If we are going to debate it, we must do it calmly and well. 

Hard cases make bad law and, in the case of abortion legislation, it is vital that questioning is not only allowed, but is encouraged. It does not matter whether we are talking about the NHS or private providers, grassroots groups or established third sector organisations, it is valid to question the motivation of any parties involved in campaigning. 

It is already plain to see that when we have a conflict of rights - or a conflict of perceived rights - it is very difficult to have calm and empathetic conversations. When American culture war narratives are infecting public debate and US organisations are facilitating anti-choice protests at abortion centres, a calm discussion of the issues is needed. 
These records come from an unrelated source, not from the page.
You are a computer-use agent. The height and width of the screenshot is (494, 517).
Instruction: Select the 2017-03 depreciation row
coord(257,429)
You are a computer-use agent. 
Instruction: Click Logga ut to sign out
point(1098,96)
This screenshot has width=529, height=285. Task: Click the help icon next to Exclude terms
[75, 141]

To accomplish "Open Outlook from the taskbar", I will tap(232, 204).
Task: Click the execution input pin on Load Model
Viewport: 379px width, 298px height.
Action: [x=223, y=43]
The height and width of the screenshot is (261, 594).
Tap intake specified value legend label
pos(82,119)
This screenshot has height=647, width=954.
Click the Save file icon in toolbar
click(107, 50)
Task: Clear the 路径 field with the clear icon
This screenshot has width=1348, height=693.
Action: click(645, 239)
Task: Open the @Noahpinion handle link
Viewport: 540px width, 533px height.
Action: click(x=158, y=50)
One of the arguments of continuing to criminalise abortion is to have a preventative effect on women carrying out unsafe abortions but, rather, the preventative effective is more likely to be in stopping some women from seeking professional medical care. 

We will hear the commonly-used - and accurate - statement that "abortion is healthcare". It's used routinely by the First Minister when he discusses the topic. 

"Abortion is healthcare" makes it a more palatable prospect for those who are uncomfortable with the thought or for men, who perhaps can't fully sympathise with the foreign reality of the female body.

It seeks to reduce abortion to straightforward terms, a benign trivialisation. But abortion is more than healthcare. It is one of a number of necessary resources that allow women to overcome the hurdles of biology and take a full and equal part in society.

Yes, abortion is about bodily autonomy but it is more than that. Abortion, as one example, is an economic issue. Women now have higher levels of educational attainment thanks to the ability to control when or if they have children.

Access to contraception and abortion have allowed for an increase in the employment rates of women, their earning potential and reduced - but not eradicated - the gender pay gap. 

If women cannot time and limit their pregnancies they will always be at a disadvantage to their male peers and they will always have an economic dependence on men. 

Women must be able to take full control of their health, have economic autonomy and be able to participate equally in society.

The right to abortion must be fiercely protected and any public debate held with a view to stop unintended consequences from harming that right.